Exercise prompt: Each line from the one containing "[whatsapp] (89, 2392)" to the last line of the listing below must be reproduced exactly, and nothing more.

─── Material to process ───

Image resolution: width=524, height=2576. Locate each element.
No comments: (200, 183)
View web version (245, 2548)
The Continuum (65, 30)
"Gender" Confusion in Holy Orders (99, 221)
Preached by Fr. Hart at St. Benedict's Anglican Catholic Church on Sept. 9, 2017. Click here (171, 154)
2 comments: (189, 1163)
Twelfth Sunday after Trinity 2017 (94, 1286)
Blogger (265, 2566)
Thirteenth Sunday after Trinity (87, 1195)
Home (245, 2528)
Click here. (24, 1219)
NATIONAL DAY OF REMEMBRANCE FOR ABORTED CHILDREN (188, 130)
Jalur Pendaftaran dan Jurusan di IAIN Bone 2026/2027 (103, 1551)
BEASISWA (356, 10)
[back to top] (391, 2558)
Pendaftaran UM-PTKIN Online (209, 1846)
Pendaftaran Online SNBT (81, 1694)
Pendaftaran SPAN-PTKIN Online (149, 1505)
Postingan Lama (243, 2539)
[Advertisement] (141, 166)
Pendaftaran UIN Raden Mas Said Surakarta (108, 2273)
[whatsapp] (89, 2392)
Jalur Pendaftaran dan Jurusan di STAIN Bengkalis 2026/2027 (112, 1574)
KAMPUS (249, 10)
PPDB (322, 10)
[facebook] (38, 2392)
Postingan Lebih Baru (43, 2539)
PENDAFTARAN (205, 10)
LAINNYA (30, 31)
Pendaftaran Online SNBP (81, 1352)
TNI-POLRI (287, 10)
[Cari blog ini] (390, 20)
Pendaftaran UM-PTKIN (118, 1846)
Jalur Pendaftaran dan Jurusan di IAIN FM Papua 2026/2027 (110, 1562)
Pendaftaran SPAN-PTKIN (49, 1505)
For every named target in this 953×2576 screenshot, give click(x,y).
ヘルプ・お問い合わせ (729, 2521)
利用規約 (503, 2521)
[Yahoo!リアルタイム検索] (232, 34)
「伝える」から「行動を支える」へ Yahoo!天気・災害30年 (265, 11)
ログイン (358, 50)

───

Task result:
[whatsapp] (89, 2392)
Jalur Pendaftaran dan Jurusan di STAIN Bengkalis 2026/2027 (112, 1574)
KAMPUS (249, 10)
PPDB (322, 10)
[facebook] (38, 2392)
Postingan Lebih Baru (43, 2539)
PENDAFTARAN (205, 10)
LAINNYA (30, 31)
Pendaftaran Online SNBP (81, 1352)
TNI-POLRI (287, 10)
[Cari blog ini] (390, 20)
Pendaftaran UM-PTKIN (118, 1846)
Jalur Pendaftaran dan Jurusan di IAIN FM Papua 2026/2027 (110, 1562)
Pendaftaran SPAN-PTKIN (49, 1505)
For every named target in this 953×2576 screenshot, give click(x,y).
ヘルプ・お問い合わせ (729, 2521)
利用規約 (503, 2521)
[Yahoo!リアルタイム検索] (232, 34)
「伝える」から「行動を支える」へ Yahoo!天気・災害30年 (265, 11)
ログイン (358, 50)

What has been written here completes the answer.